[Saved entries]
+ + + + +

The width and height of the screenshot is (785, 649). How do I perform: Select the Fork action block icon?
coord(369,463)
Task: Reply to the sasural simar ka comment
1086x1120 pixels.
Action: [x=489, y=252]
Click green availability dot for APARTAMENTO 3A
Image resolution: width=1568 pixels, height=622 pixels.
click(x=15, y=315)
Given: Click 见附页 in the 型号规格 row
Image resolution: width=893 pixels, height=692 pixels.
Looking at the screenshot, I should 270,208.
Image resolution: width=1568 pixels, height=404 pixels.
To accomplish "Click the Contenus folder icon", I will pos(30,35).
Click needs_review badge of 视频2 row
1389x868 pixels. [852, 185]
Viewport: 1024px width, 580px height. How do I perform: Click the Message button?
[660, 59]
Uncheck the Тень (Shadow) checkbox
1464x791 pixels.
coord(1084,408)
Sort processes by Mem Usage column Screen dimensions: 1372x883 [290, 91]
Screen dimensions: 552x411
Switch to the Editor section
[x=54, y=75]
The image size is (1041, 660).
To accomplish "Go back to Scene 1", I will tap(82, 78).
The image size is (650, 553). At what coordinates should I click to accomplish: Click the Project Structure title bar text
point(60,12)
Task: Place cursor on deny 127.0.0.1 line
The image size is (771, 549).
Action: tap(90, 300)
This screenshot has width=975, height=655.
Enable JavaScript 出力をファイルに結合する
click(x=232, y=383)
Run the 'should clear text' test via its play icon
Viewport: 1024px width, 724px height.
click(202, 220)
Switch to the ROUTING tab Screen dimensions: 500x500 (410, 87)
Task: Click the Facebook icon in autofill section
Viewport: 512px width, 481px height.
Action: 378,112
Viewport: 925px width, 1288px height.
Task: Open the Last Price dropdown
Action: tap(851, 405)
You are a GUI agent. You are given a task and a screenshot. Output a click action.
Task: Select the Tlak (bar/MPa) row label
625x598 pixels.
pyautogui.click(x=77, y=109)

+ + + + +

WHAT TO PRODUCE ▸ To complete the exercise, print all of the entries exactly.

TASK ANSWER ▸
The width and height of the screenshot is (785, 649). How do I perform: Select the Fork action block icon?
coord(369,463)
Task: Reply to the sasural simar ka comment
1086x1120 pixels.
Action: [x=489, y=252]
Click green availability dot for APARTAMENTO 3A
Image resolution: width=1568 pixels, height=622 pixels.
click(x=15, y=315)
Given: Click 见附页 in the 型号规格 row
Image resolution: width=893 pixels, height=692 pixels.
Looking at the screenshot, I should 270,208.
Image resolution: width=1568 pixels, height=404 pixels.
To accomplish "Click the Contenus folder icon", I will pos(30,35).
Click needs_review badge of 视频2 row
1389x868 pixels. [852, 185]
Viewport: 1024px width, 580px height. How do I perform: Click the Message button?
[660, 59]
Uncheck the Тень (Shadow) checkbox
1464x791 pixels.
coord(1084,408)
Sort processes by Mem Usage column Screen dimensions: 1372x883 [290, 91]
Screen dimensions: 552x411
Switch to the Editor section
[x=54, y=75]
The image size is (1041, 660).
To accomplish "Go back to Scene 1", I will tap(82, 78).
The image size is (650, 553). At what coordinates should I click to accomplish: Click the Project Structure title bar text
point(60,12)
Task: Place cursor on deny 127.0.0.1 line
The image size is (771, 549).
Action: tap(90, 300)
This screenshot has width=975, height=655.
Enable JavaScript 出力をファイルに結合する
click(x=232, y=383)
Run the 'should clear text' test via its play icon
Viewport: 1024px width, 724px height.
click(202, 220)
Switch to the ROUTING tab Screen dimensions: 500x500 (410, 87)
Task: Click the Facebook icon in autofill section
Viewport: 512px width, 481px height.
Action: 378,112
Viewport: 925px width, 1288px height.
Task: Open the Last Price dropdown
Action: tap(851, 405)
You are a GUI agent. You are given a task and a screenshot. Output a click action.
Task: Select the Tlak (bar/MPa) row label
625x598 pixels.
pyautogui.click(x=77, y=109)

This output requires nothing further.